It’s about connecting with fans. It’s about communicating. It’s about building a brand.
Fans want a team to rally around, a team we can be proud of, and believe in, and support, a team that is relevant to who we are as a group. Fans want to be loyal.
Of course winning football games has an awful lot to do with it, but other factors have significant influence. Especially if it takes time to build a contender.
But if winning the Division, or making the Playoffs is years down the road, other things will be needed to generate, and then maintain, fan support. One of those things is their visual appearance. Nike proved that visual presentation can be a powerful tool in building customer loyalty. The same applies to fan loyalty.

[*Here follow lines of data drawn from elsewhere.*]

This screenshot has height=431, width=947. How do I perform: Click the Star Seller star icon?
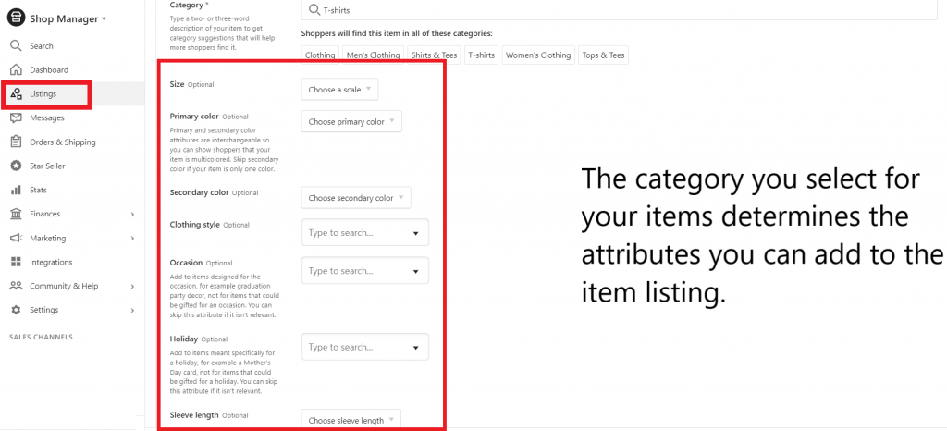(x=16, y=166)
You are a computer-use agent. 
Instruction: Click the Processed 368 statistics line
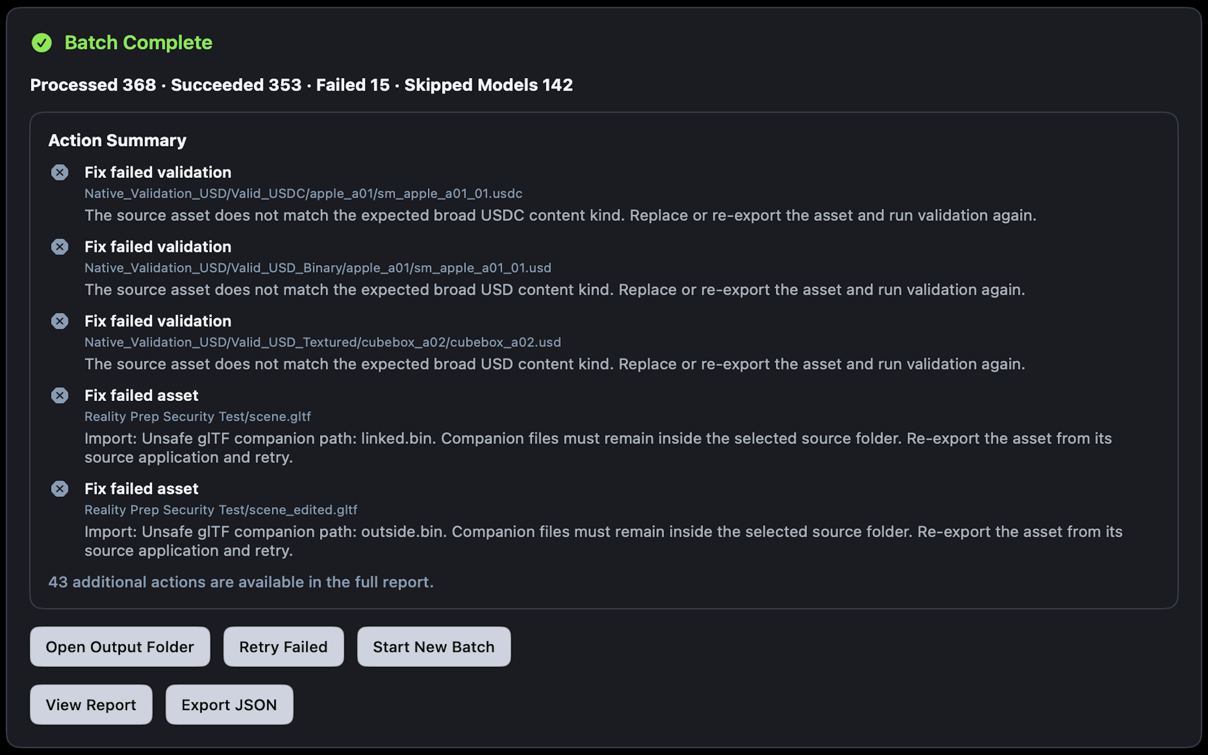click(x=302, y=85)
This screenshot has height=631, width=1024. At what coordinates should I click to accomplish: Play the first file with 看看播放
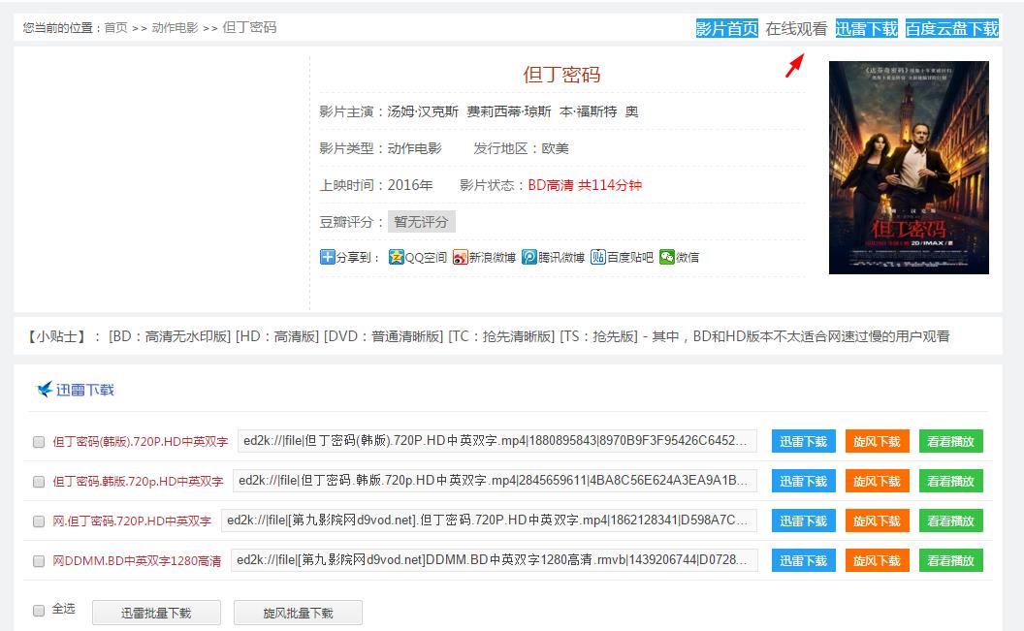pyautogui.click(x=951, y=440)
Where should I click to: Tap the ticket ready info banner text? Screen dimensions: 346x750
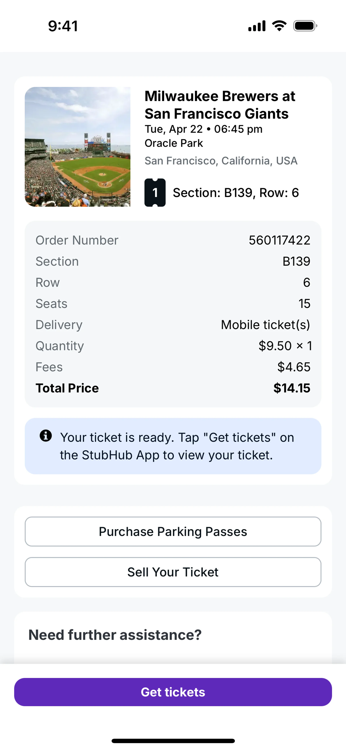point(177,446)
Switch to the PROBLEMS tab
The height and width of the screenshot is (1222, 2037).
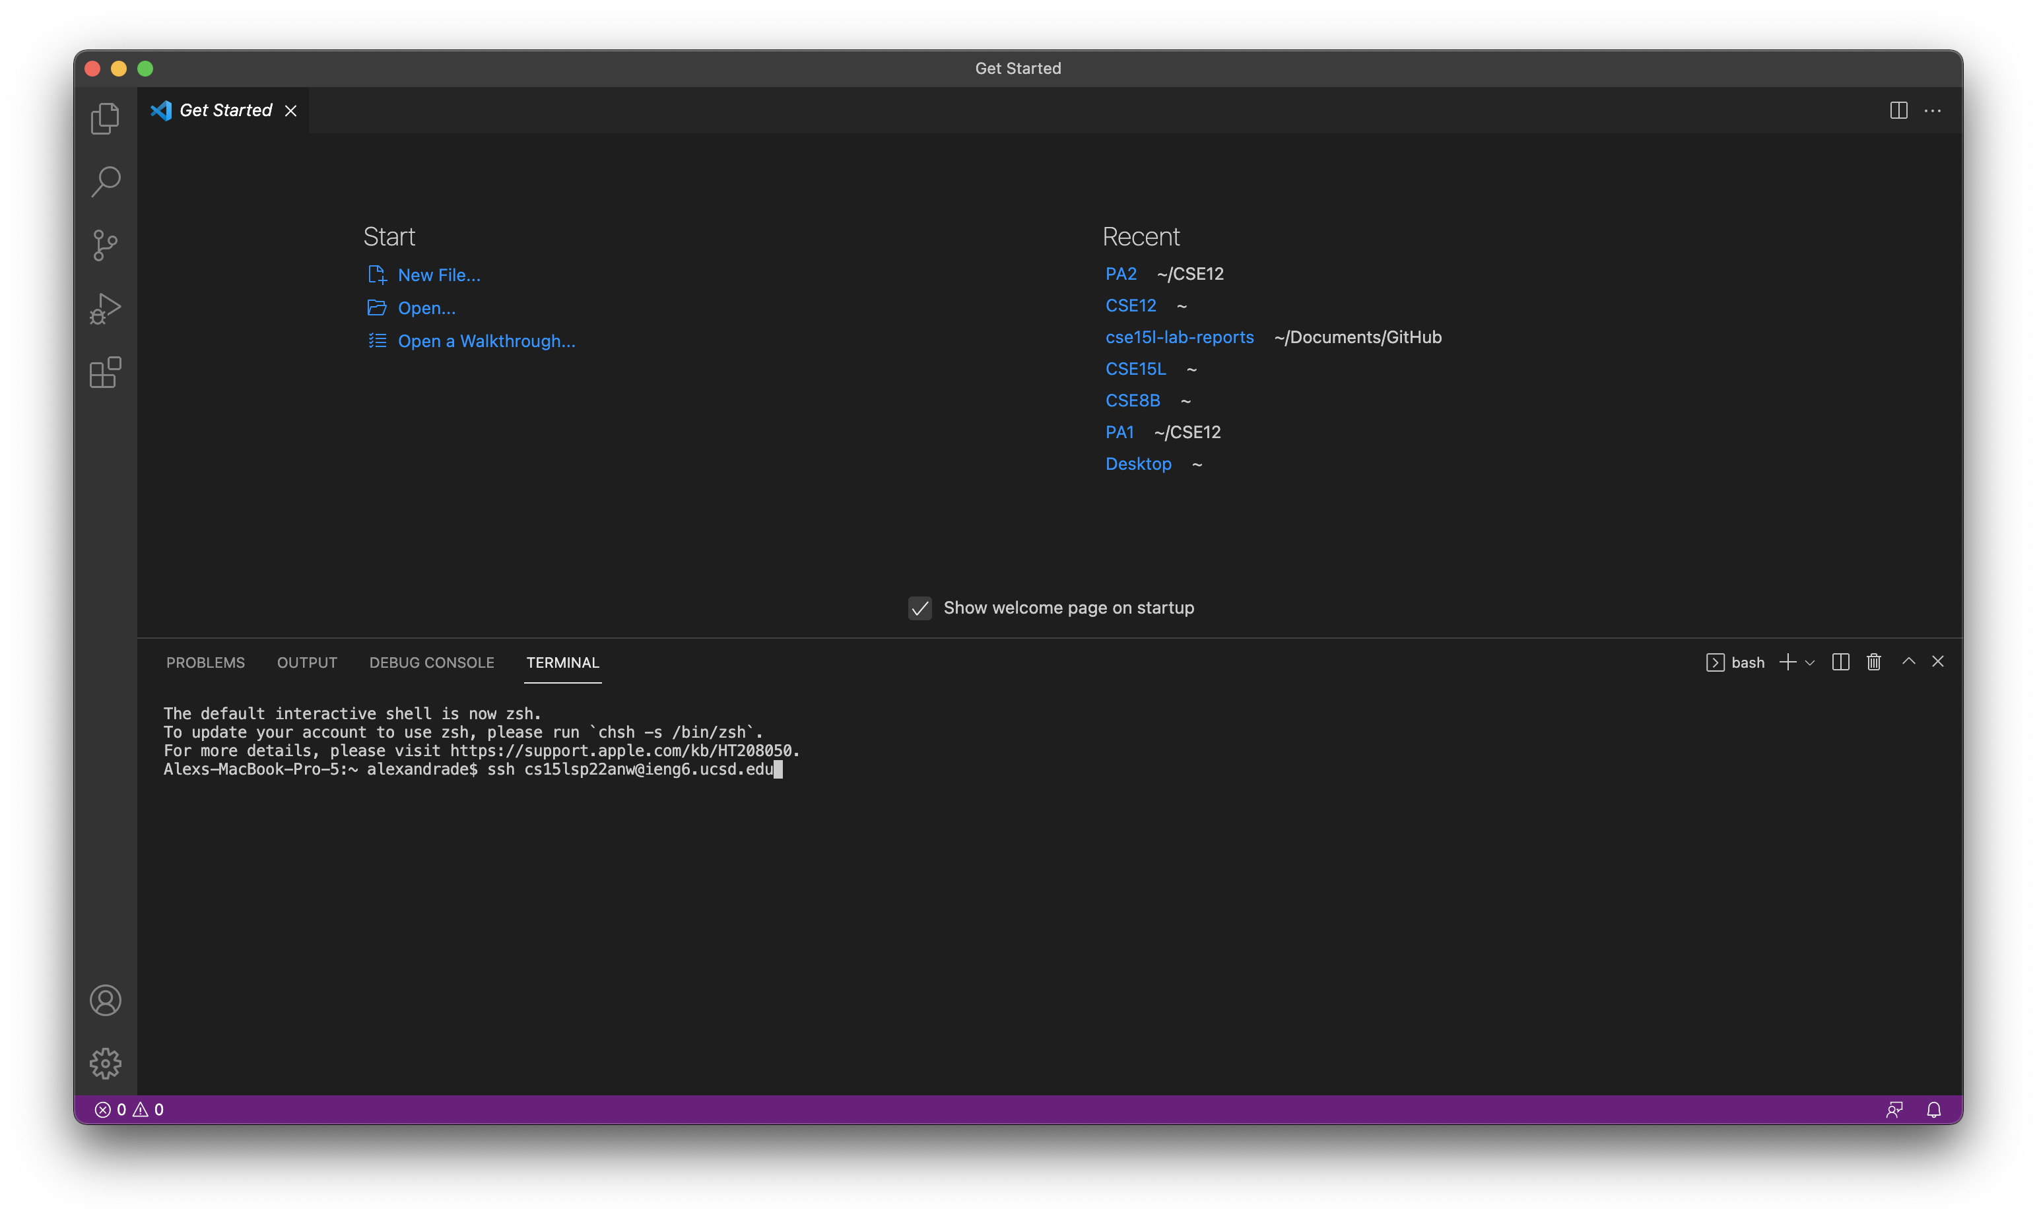(205, 662)
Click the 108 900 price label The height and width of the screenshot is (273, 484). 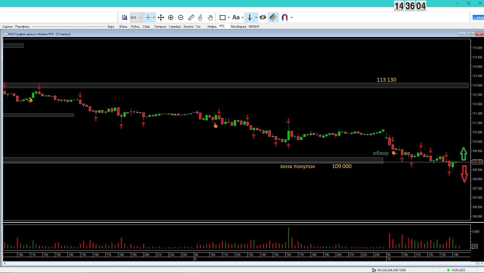pyautogui.click(x=477, y=162)
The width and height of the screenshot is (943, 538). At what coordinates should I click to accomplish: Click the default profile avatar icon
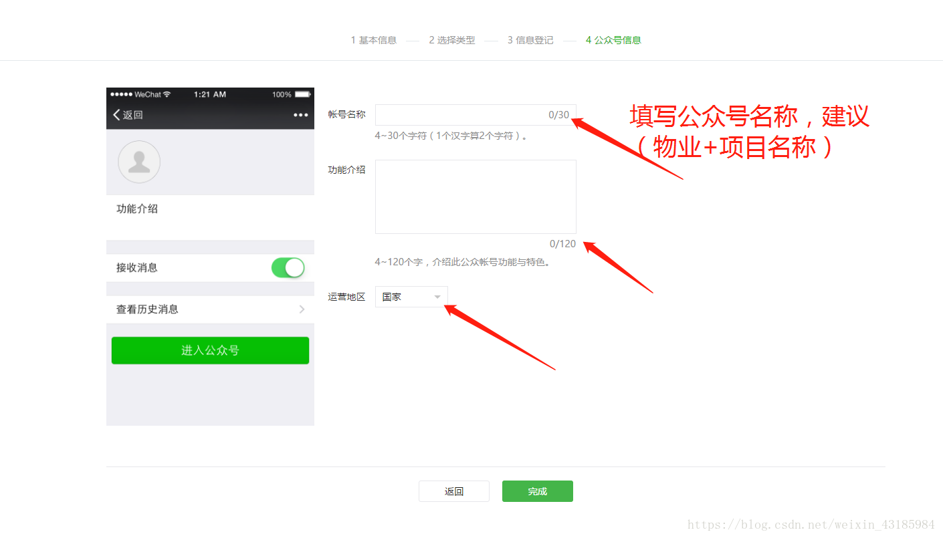pyautogui.click(x=139, y=162)
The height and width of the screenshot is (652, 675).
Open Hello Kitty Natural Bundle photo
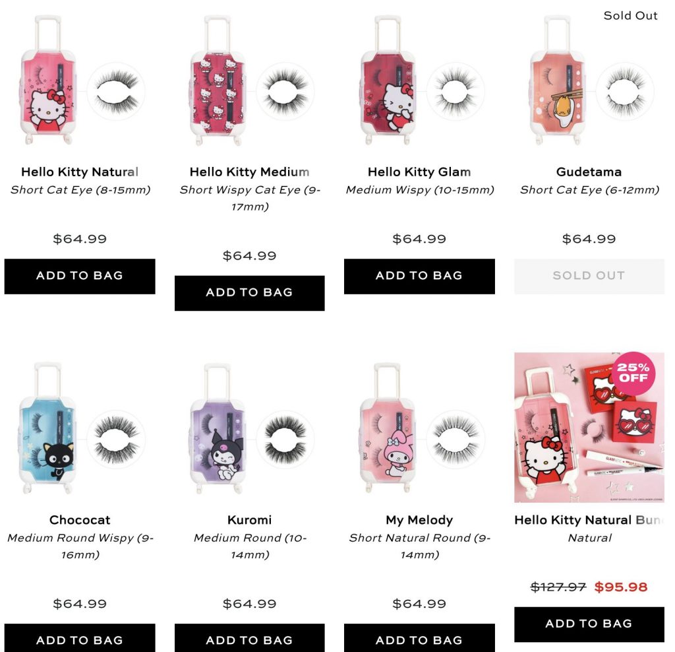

How can the uniforms contribute you ask?
Excitement and revenue.
They can create the first and generate the second. Concerning increasing revenue, the Texans seem to want to provide more options to jersey buyers than just one or two color schemes. They probably ascribe to the notion that more options equals increased sales of jerseys. But it also dilutes the value of the apparel as a brand symbol. Nevertheless, consider the success both on the field and off the field of one of the color schemes offered: the Texans’ Battle Red jerseys.
Red Hot Jersey Sales!
The red jerseys were instantly popular when introduced and the team is undefeated this year when wearing them. Add to that the fact that sales of red jerseys are now hotter than the blue or white versions. And the Texans sold 50,000 red wristbands at $1 each benefiting the Methodist DeBakey Heart Center. During the days surrounding the Texan’s “Battle Red Day” the website drew record traffic. And Academy Sports and Outdoors has also benefited as the official “Houston Texans Battle Red Day” retailer.
Why is “Battle Red” so popular?
As colors go, the Texans’ regular predominantly dark blue color scheme is dull visually. The red jerseys are far more exciting and distinctive on the playing field. There is a physiological explanation for that: The color red is focused slightly in front of the retinas in the eyes while blue, on the other hand, is focused slightly behind the retinas in the eyes. Because of this, red is the color of energy and excitement. Red is the “in your face” color. This explains why red is the predominant color in 45% of all national flags. Blue dominates in less than 20%. Blue is peaceful and tranquil. Blue is the laid-back color. “Battle Red” makes more sense than “Battle Blue” as a phrase, it resonates in the marketplace (as evidenced by the cash register receipts).
Add to that the fact that the Texans’ blue is a very dark blue and the result is a receding, shy, or conservative effect. A nice effect for a sport coat or blazer, but hardly the effect appropriate for an aggressive sport like football. As a secondary color, dark blue is a nice compliment to Battle Red. But all indications are, Battle Red should have been the primary color. It seems management in the beginning, may not have had a visual communications strategy to support their team goals. Visual identity should be carefully thought out and carefully managed, not decided on a whim. Not ignored or treated lightly. Visual identity should be strategic: relevant, distinctive, credible.
Distinctiveness has its Advantages.
With the dark blue or white jerseys, it is not easy to distinguish between the Texans’ players and many opponents during action on the field. For example, when the Houston Texans are playing the Patriots, Cowboys, Bears, Bills, Giants, Falcons, Ravens or Panthers, it takes a second to determine who’s who after the snap. And the red jersey outfit resembles Atlanta’s red outfit since the Texan’s blue is so dark it’s almost black – a softened black.
Teams most easily distinguishable are the Steelers, Bucs, and Packers because they have the most distinctive color schemes. No confusion. Distinctive color schemes could even impact a quarterback’s completion/interception ratio, especially when he is under pressure and has to make snap decisions.
Non-verbal communication is critical.
Even in the game of football. The coach on the sideline sends non-verbal signals to the quarterback. The quarterback send non-verbal signals to the wide receivers. Signals are sent from the coach to the defensive backs; and the referees identify all of the penalties and touchdowns, touchbacks and extra points with non-verbal signals.
In the same way, the team’s uniform also sends signals. The logo (or graphic symbol), the logotype (or signature), the colors and the patterns – all send signals to viewers.
Make the signals as meaningful as possible.
Do the signals correspond to their intended meanings. Are they appropriate signals? Will they communicate effectively? Or will they confuse (or worse, contradict) the message?
The Texans’ uniforms should contribute to their fullest potential. The fans have spoken. They’ve voted with their dollars. They prefer “excitement” to “tranquility” when it comes to pro football. Go “Battle Red!”